Bispecific antibodies binding two different epitopes offer opportunities for increasing specificity, broadening potency, and utilizing novel mechanisms of action that cannot be achieved with a traditional monoclonal antibody. A variety of formats for bispecific antibodies that bind to two targets simultaneously have been reported. Cross-linking two different receptors using a bispecific antibody to inhibit a signaling pathway has shown utility in a number of applications (see, e.g., Jackman, et al., (2010) J. Biol. Chem. 285:20850-20859). Bispecific antibodies have also been used to neutralize two different receptors. In other approaches, bispecific antibodies have been used to recruit immune effector cells, where T-cell activation is achieved in proximity to tumor cells by the bispecific antibody which binds receptors simultaneously on the two different cell types (see Baeuerle, P. A., et al, (2009) Cancer Res 69(12):4941-4). Approaches developed to date have primarily involved bispecific antibodies that link the CD3 complex on T cells to a tumor-associated antigen. However in other examples, bispecific antibodies having one arm which binds CD16 (FcyRIIIa) and another which bound to an antigen of interest such as CD19 have been developed (see Kellner et al. (2011) Cancer Lett. 303(2): 128-139).

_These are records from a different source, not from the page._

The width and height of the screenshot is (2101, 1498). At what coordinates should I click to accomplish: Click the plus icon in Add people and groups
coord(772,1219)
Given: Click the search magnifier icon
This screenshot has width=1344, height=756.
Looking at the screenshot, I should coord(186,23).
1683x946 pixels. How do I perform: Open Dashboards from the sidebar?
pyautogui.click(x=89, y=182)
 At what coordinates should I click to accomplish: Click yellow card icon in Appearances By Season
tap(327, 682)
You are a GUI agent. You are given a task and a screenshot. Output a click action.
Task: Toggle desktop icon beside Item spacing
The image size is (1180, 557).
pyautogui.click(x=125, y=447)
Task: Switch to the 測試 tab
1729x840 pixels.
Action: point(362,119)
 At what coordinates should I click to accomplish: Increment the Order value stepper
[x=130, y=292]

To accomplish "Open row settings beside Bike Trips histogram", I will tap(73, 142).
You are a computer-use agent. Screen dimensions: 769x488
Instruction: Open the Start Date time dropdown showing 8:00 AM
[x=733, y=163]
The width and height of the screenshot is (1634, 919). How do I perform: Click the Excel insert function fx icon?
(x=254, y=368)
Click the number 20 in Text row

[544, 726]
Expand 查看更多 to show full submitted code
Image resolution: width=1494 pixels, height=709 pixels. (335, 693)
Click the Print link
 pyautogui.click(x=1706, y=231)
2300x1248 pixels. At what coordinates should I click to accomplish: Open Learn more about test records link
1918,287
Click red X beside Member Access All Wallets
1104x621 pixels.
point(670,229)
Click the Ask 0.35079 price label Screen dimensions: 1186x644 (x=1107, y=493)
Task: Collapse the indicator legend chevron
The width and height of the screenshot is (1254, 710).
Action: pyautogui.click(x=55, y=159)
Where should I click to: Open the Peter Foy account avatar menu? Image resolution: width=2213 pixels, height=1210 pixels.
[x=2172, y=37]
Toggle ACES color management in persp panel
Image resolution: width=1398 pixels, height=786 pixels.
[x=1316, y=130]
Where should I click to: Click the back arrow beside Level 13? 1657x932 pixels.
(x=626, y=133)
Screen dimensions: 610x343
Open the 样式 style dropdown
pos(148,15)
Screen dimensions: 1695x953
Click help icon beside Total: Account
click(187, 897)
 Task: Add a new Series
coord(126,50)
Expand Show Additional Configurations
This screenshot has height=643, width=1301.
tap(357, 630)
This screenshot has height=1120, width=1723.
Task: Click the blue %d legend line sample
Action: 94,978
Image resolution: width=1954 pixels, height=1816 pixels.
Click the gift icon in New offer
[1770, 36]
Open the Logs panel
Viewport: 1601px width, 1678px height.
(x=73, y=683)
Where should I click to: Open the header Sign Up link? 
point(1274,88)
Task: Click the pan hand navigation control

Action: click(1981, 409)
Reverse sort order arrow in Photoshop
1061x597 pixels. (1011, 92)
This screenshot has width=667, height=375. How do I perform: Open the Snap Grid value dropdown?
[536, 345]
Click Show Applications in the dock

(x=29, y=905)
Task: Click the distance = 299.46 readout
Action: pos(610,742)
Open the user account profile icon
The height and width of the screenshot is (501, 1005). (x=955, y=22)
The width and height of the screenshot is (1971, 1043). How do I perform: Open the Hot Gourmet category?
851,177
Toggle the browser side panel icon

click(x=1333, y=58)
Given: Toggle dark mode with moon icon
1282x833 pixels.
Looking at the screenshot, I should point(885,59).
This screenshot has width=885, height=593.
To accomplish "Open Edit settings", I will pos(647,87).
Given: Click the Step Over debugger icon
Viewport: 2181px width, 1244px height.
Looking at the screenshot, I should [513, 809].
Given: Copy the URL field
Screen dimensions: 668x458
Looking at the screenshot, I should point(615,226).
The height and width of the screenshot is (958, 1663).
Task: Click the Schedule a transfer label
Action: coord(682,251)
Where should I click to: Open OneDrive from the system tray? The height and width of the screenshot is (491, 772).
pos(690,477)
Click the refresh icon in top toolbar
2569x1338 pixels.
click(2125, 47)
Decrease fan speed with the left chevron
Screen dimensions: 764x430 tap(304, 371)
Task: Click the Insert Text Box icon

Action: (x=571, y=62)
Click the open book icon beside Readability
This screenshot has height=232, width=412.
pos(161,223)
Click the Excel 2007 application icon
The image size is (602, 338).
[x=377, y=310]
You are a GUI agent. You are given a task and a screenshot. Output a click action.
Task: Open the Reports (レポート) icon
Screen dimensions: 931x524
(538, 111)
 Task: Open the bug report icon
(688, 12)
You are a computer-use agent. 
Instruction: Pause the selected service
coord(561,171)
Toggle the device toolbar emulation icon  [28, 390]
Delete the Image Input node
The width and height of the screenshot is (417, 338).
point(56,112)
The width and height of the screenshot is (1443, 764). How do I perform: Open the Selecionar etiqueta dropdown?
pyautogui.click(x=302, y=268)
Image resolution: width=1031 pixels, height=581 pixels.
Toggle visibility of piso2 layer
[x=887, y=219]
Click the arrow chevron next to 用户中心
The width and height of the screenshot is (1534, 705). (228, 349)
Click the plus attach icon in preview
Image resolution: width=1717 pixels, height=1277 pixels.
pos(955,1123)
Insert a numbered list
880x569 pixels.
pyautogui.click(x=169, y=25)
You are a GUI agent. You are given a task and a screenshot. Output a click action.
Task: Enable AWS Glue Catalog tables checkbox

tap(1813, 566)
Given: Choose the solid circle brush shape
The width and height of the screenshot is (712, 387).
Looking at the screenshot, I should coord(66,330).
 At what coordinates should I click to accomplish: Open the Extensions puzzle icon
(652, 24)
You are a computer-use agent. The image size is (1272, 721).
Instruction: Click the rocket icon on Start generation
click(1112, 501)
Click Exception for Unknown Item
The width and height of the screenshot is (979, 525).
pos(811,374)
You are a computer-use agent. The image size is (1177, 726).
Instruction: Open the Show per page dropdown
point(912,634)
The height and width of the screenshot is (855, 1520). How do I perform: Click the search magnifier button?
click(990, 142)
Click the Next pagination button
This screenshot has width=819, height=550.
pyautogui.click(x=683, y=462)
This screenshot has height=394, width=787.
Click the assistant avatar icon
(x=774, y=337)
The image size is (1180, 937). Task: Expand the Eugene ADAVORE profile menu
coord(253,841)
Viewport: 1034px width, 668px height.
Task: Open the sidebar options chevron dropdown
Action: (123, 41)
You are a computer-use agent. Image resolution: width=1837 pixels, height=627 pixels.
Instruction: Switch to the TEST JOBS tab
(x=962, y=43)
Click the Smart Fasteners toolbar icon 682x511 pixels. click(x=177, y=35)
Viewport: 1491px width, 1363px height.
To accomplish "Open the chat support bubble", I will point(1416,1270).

Natural killer (NK) cells are a subpopulation of lymphocytes that are involved in non-conventional immunity. NK cells provide an efficient immunosurveillance mechanism by which undesired cells such as tumor or virally-infected cells can be eliminated. Characteristics and biological properties of NK cells include the expression of surface antigens including CD16, CD56 and/or CD57, the absence of the alpha/beta or gamma/delta TCR complex on the cell surface; the ability to bind to and kill cells that fail to express “self” MHC/HLA antigens by the activation of specific cytolytic enzymes, the ability to kill tumor cells or other diseased cells that express a ligand for NK activating receptors, and the ability to release protein molecules called cytokines that stimulate or inhibit the immune response.
NK cell activity is regulated by a complex mechanism that involves both activating and inhibitory signals. Several distinct NK cell receptors have been identified that play an important role in the NK cell mediated recognition and killing of HLA Class I deficient target cells. One receptor, although not specific to NK cells, is FcγR3a (CD16) which is responsible for NK cell mediated ADCC. Another NK cell receptor is NKp46, a member of the Ig superfamily. It is specific to NK cells and its cross-linking, induced by specific mAbs, leads to a strong NK cell activation resulting in increased intracellular Ca++ levels, triggering of cytotoxicity, and lymphokine release. International patent publication number WO2005/105858 (Innate Pharma) discloses use of monospecific full-length IgG anti-NKp46 antibodies that bind Fcγ receptors for treating hematological malignancies that are Fcγ-positive. Fc gamma receptors on tumor cells (e.g. B cell malignancies) were proposed to interact with the Fc domain of the anti-NKp46 antibodies which bound NK cells, such that the activated NK cells are brought into close proximity with their target cells via the two reactive portions of the antibody (e.g. the antigen-recognizing domain and the Fc domain), thereby enhancing the efficiency of the treatment.
To date, no NK cell specific bispecific antibodies have been developed. The depleting agents that recruit NK cytotoxicity such as anti-tumor antibodies are typically full-length IgG1 that mediate ADCC via CD16. Despite the existence of a variety of formats for bispecific antibodies, there remains a need in the art for proteins with new and well-defined mechanisms of action that can provide benefits over and can be used in addition to full-length antibodies.